■ Excerpts from a dataset:
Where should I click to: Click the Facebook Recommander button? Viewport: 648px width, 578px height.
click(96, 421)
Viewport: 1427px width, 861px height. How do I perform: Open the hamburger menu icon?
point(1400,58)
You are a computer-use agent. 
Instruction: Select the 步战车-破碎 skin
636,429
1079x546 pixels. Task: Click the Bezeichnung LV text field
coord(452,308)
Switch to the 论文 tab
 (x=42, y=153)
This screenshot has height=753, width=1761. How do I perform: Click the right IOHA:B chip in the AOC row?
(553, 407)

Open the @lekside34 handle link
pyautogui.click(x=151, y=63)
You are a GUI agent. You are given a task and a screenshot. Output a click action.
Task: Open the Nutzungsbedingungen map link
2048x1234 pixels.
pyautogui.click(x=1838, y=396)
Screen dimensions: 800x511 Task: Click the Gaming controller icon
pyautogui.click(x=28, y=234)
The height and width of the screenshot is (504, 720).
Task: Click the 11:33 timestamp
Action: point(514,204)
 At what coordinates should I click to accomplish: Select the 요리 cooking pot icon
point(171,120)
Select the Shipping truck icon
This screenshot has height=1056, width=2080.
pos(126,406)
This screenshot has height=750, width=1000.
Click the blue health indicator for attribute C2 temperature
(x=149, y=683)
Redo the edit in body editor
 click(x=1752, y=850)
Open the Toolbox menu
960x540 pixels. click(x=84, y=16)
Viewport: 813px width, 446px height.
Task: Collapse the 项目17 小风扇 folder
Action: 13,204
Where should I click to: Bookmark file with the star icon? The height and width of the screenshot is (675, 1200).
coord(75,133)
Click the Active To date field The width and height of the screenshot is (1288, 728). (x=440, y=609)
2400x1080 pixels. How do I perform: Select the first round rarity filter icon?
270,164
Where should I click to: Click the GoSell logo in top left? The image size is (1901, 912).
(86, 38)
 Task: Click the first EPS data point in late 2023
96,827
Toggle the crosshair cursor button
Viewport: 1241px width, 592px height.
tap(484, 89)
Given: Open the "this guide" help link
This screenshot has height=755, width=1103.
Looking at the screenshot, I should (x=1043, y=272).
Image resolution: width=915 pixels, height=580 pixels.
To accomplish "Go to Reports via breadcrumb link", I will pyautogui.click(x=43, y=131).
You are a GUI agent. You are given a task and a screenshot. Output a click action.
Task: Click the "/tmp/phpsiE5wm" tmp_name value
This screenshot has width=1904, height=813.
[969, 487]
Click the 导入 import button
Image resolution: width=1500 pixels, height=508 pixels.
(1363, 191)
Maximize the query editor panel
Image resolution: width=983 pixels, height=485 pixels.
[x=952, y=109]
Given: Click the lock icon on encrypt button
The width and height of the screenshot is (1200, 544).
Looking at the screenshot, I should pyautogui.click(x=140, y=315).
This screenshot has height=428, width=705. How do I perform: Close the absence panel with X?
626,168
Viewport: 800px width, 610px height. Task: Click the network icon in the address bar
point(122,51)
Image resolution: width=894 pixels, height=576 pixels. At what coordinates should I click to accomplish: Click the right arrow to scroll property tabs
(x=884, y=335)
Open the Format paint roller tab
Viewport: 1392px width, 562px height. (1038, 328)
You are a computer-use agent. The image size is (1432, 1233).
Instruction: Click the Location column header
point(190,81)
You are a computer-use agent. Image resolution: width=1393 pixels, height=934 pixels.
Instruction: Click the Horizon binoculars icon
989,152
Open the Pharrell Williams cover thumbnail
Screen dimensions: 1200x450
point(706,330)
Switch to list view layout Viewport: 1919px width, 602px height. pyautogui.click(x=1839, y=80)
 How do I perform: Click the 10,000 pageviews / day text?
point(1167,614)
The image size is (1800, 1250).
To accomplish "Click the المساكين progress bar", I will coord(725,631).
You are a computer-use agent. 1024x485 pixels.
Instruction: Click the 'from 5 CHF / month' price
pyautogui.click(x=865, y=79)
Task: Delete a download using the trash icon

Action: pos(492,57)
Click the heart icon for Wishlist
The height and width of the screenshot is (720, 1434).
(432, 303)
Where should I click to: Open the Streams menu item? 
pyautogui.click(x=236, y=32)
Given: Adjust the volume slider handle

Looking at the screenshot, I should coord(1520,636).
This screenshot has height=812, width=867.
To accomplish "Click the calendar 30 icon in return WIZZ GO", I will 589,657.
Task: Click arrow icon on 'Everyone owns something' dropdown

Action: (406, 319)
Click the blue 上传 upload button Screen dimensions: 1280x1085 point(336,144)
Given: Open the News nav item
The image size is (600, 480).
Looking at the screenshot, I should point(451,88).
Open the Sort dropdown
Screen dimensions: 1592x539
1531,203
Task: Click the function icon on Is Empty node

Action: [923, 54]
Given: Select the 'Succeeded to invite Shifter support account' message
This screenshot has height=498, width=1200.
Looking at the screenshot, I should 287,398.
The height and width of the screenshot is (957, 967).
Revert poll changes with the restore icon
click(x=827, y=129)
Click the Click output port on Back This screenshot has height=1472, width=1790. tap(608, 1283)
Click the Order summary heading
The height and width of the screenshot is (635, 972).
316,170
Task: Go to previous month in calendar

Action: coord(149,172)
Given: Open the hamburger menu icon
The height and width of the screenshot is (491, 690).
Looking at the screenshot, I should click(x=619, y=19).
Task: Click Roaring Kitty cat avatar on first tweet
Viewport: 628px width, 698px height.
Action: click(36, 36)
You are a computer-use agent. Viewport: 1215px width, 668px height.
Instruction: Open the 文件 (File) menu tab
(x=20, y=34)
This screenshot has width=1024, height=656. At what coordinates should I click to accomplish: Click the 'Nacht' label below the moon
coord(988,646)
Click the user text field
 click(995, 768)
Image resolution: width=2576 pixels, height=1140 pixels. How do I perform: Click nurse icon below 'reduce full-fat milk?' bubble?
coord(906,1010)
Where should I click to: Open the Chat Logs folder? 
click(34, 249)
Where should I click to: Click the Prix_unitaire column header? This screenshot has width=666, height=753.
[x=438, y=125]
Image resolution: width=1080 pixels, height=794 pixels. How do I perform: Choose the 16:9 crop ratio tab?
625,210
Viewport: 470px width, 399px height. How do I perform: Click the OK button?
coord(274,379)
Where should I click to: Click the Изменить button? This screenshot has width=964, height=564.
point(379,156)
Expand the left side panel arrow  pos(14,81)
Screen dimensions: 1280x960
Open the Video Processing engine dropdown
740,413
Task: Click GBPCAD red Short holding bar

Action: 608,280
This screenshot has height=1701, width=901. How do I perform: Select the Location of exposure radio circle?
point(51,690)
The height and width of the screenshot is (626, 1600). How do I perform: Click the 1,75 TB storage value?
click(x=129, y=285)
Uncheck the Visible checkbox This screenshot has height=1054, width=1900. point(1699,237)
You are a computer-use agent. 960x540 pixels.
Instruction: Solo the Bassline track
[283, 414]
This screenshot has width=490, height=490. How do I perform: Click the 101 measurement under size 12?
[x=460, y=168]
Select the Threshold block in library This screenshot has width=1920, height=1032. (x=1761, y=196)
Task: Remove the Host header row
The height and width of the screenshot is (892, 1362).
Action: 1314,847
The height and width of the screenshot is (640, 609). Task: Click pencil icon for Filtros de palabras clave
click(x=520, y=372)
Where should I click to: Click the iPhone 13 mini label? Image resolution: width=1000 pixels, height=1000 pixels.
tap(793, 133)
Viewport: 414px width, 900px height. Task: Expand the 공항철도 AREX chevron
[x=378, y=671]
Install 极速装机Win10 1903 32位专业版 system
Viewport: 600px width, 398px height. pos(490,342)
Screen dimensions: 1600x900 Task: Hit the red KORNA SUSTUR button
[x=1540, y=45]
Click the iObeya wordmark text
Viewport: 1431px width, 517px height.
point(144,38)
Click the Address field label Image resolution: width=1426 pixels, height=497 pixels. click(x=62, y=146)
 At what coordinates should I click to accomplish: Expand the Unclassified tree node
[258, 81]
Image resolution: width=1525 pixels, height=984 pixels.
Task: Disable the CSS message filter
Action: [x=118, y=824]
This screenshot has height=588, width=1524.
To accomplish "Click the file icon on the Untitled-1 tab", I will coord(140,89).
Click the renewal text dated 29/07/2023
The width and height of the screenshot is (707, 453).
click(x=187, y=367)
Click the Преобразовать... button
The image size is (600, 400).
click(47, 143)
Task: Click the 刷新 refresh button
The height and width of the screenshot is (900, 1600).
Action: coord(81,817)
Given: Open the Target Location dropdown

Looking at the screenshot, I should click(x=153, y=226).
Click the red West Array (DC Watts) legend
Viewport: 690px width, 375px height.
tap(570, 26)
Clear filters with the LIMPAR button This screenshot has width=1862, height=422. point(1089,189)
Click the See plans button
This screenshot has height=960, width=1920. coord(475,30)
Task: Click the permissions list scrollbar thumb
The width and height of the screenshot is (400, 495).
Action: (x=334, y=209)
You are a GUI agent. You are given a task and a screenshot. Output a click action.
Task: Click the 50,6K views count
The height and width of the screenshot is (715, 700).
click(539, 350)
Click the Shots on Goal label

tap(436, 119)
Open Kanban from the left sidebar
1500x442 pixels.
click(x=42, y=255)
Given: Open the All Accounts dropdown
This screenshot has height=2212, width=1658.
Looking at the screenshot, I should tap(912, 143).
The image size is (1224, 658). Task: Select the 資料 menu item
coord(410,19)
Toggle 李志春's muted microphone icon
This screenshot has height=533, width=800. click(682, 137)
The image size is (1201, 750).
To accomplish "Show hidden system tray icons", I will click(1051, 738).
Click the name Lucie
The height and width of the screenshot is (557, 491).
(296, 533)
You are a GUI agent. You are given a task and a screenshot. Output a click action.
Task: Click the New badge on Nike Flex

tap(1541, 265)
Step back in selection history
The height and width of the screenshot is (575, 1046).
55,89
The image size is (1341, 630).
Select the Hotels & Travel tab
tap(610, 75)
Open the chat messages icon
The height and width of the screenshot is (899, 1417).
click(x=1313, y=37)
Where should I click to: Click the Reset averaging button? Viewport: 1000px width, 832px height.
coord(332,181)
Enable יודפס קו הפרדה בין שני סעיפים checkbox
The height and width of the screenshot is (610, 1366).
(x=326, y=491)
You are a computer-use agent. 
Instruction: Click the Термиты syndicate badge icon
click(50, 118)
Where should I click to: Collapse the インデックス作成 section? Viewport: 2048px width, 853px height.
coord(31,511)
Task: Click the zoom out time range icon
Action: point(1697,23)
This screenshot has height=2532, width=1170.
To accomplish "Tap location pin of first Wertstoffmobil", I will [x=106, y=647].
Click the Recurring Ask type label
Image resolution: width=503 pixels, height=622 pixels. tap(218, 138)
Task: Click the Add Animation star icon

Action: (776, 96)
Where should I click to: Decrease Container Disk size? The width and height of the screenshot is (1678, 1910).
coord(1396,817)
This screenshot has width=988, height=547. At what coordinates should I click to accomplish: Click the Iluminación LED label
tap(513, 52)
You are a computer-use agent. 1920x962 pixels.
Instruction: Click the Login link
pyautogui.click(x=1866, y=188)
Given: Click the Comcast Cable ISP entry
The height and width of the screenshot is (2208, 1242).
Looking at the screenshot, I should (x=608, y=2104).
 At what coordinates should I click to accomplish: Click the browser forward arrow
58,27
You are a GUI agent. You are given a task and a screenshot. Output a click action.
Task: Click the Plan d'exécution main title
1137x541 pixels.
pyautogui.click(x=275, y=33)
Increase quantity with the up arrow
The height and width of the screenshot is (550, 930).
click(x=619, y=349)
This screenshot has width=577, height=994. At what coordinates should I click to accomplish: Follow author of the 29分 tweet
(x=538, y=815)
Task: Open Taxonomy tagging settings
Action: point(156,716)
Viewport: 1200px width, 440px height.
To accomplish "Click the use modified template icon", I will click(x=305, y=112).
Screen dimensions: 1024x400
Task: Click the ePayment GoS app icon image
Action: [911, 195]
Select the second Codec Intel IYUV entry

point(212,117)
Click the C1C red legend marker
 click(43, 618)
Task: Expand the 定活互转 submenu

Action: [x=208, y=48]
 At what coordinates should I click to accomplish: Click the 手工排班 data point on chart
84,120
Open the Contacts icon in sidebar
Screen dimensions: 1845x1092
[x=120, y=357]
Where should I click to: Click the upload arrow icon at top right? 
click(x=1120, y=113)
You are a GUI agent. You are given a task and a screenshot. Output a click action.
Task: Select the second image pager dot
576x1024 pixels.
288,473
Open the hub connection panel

■ What is expected: Please make an exact copy of the lines above from the line with "Instruction: Click the 'from" through the line with "Given: Open the News nav item", both ends included.

■ Reply:
Instruction: Click the 'from 5 CHF / month' price
pyautogui.click(x=865, y=79)
Task: Delete a download using the trash icon

Action: pos(492,57)
Click the heart icon for Wishlist
The height and width of the screenshot is (720, 1434).
(432, 303)
Where should I click to: Open the Streams menu item? 
pyautogui.click(x=236, y=32)
Given: Adjust the volume slider handle

Looking at the screenshot, I should coord(1520,636).
This screenshot has height=812, width=867.
To accomplish "Click the calendar 30 icon in return WIZZ GO", I will 589,657.
Task: Click arrow icon on 'Everyone owns something' dropdown

Action: (406, 319)
Click the blue 上传 upload button Screen dimensions: 1280x1085 point(336,144)
Given: Open the News nav item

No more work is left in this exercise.